437 :以下、VIPにかわりましてパー速民がお送りします :[saga]2009/09/19(土) 17:39:25.50 ID:GDf918.P
――地下世界(魔界)、鵬水湖の畔、魔王の天幕
勇者「らからなんれもないのり……」
魔王「わたしも女騎士もいるのに、なんでそう
 女子に好意を振りまいて生活するのだっ」
勇者「いや、あれは好意じゃなくて勇者の義務で……」
魔王「問答無用ぞっ」
メイド長「はぁ……」
魔王「連れ帰って紹介するくらいの覚悟があるならともかく、
 それだけの覚悟もなく婦女子の裸体だけを見るとは何事か」
勇者「はひすひません」
魔王「まったく!」
メイド長「ほんとですよ。
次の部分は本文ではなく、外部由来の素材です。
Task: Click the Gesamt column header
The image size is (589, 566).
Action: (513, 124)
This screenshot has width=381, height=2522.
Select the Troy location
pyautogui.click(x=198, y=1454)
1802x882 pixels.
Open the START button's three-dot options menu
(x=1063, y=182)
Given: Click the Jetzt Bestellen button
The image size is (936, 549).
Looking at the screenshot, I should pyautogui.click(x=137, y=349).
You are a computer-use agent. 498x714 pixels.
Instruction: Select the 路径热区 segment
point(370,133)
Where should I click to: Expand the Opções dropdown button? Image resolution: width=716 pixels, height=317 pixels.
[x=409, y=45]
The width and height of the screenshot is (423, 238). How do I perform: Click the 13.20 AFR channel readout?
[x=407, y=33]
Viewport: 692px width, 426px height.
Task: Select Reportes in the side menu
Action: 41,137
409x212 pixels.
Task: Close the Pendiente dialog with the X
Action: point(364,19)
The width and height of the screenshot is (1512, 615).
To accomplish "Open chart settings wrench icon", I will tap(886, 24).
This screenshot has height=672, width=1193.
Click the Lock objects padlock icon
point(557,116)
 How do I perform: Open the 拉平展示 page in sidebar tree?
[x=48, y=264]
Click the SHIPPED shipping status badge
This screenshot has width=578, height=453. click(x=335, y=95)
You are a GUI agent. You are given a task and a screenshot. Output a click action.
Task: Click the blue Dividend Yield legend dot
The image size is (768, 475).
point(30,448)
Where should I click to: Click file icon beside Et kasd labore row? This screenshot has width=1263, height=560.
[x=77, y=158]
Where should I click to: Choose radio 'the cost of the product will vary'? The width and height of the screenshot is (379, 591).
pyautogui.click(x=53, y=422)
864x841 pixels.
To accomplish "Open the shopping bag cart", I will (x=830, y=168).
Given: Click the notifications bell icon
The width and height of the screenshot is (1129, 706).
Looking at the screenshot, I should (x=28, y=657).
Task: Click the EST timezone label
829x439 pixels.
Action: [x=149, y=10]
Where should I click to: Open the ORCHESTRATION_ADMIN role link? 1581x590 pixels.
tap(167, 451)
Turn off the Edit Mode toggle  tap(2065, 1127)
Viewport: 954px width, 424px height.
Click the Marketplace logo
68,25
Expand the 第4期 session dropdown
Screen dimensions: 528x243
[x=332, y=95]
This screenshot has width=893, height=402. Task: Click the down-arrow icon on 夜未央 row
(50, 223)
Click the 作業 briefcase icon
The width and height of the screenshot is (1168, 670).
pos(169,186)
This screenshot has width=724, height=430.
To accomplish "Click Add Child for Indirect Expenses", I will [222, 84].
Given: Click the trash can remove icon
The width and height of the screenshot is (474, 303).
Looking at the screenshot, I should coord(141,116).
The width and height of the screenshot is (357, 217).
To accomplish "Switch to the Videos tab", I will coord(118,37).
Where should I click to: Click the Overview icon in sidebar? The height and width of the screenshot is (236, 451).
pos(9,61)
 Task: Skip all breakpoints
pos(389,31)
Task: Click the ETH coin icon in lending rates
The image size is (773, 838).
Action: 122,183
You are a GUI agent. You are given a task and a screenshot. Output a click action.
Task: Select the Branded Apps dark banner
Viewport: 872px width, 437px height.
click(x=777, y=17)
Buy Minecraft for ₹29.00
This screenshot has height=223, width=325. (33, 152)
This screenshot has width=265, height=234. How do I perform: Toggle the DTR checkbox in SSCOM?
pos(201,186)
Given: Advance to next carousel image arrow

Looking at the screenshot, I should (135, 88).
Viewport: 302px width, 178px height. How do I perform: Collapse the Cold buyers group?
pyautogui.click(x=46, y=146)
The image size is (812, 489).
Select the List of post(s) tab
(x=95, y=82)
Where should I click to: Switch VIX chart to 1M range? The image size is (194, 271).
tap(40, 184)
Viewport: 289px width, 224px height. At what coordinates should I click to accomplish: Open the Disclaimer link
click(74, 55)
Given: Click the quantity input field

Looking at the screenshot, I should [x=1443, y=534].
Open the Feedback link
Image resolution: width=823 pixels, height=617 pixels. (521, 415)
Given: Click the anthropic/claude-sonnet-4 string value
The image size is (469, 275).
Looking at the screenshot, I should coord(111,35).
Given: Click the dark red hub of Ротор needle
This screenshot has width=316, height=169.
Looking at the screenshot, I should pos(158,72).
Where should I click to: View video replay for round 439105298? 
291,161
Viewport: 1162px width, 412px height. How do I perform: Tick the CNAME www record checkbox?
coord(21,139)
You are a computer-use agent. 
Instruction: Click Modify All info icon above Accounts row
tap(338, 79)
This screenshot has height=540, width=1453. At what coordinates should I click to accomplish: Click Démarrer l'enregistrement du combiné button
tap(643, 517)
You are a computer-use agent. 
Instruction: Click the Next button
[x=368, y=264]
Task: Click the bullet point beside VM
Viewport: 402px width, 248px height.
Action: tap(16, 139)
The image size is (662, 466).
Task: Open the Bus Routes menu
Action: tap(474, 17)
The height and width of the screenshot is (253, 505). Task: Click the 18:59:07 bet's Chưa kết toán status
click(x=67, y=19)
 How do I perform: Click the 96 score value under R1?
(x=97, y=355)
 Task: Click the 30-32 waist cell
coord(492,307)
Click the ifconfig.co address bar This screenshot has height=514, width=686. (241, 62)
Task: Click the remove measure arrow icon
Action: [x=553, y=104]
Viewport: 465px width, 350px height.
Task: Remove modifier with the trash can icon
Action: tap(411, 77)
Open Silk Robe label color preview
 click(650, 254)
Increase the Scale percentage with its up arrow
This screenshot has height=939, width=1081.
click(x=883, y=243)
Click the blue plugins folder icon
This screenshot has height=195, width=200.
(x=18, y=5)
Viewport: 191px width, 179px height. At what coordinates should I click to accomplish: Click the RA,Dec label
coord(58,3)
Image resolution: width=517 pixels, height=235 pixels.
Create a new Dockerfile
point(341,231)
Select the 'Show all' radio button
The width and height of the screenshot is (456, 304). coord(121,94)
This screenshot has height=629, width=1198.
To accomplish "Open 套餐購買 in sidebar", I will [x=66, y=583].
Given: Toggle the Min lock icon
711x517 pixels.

傷物にする順番を考えてください」
勇者「えらいすひまへんれひた」
魔王「……」ぷんすか
勇者「……」
魔王「……えーっと、どこまで解説したのだったか?」
メイド長「人魔族、蒼魔族、獣人族、機怪族までですね」
勇者「のこりは……4っつか?」
魔王「と、なると……竜族か」
勇者「ううう。竜なら少しは判るぞ」
魔王「そう言えば火竜大公とは面識があるのであったな」
勇者「開門都市の時に賭けをしたからな」

439 :以下、VIPにかわりましてパー速民がお送りします :[saga]2009/09/19(土) 17:41:58.71 ID:GDf918.P
魔王「竜族もまた高い戦闘力と英知を秘めた氏族だ。
 現在の長は火竜大公だな。
 竜の姿と人の姿を行き来できると云われているが、
 実際行うには高い魔力が必要とされるので
 限られた血筋の才能有るものが可能にする秘術だ。
  多くの竜族は、竜の角や鱗を秘めた人型の氏族だな。
 彼らもまた山中に住み、あまり他の氏族と関わろうとはしない
 孤高の氏族だ。だが決して愚かではないため、先々の
 展開を読もうとするところは買えるな。
  わたしとしては、今日火竜大公と話した感じでは
 そこまで馬鹿ではないと思った。
 だがしかし、ひいき目に見ても氏族としての態度は保留、
 中立であろうなぁ」
メイド長「そうですね」
勇者「まぁ、氏族を率いるなんて云う立場に成ると、
 どんな決断でも軽々しくは下せないのかも知れないな」
魔王「次は巨人族か」
勇者「おお、あのでかい連中だな?」
魔王「うん、そうだ。とは云っても、
 身長はわたしの3倍程度から倍程度の者が多い。
 彼らはこの地下世界でも中央部から北方にかけて住んでいる。
 多分に漏れず枝族にわかれていて、
 山に住まう者、森に住まう者、丘に住まう者などがいて
 性質も様々だ。
 中には乱暴者もいるが、それも“乱暴”程度であってな。
 凶暴とまではとても云えぬ。
 話してみれば素朴で素直な連中だと云えよう」
勇者「じゃぁ、味方になってくれそうか?」

440 :以下、VIPにかわりましてパー速民がお送りします :[saga]2009/09/19(土) 17:43:32.48 ID:GDf918.P
魔王「それはそれで、ちょっと難しい。
 彼らの先祖は、どうやら地上世界に
 何回か出た事があるらしくてな」
勇者「そういえば、巨人のおとぎ話は地上にもあるな」
魔王「どうも、人間には良い感情を持っていない。
 “巨人を騙して無理矢理働かせる意地の悪い人間”というのは
 巨人族全体で語り継がれている、
 それこそ子供でも知っている物語なのだ。
 彼らは地上世界に関わることを望んではいない。
 どちらかと云えば放っておいて欲しい派閥だ。
 しかし、あえてどちらかを選べ、と迫るならば
 人間と共存するよりは戦争をすることを選ぶと思う」
勇者「人間のご先祖様何やってるんだよ……」
魔王「まぁ、仕方有るまい」
勇者「見るからにでっかくて気の良い連中っぽいのだけどな」
魔王「付き合ってみると、酒好きの良い奴らだ」
勇者「残りは?」
魔王「鬼呼族は角を持った氏族だ。
 なかなか複雑な氏族だが地下世界の東側を領域としている。
 魔族の中でも器用な連中で、法力を使いこなす者もいるな。
 妖力を持ち、姿を消したり変えたりするのもお手の物だ。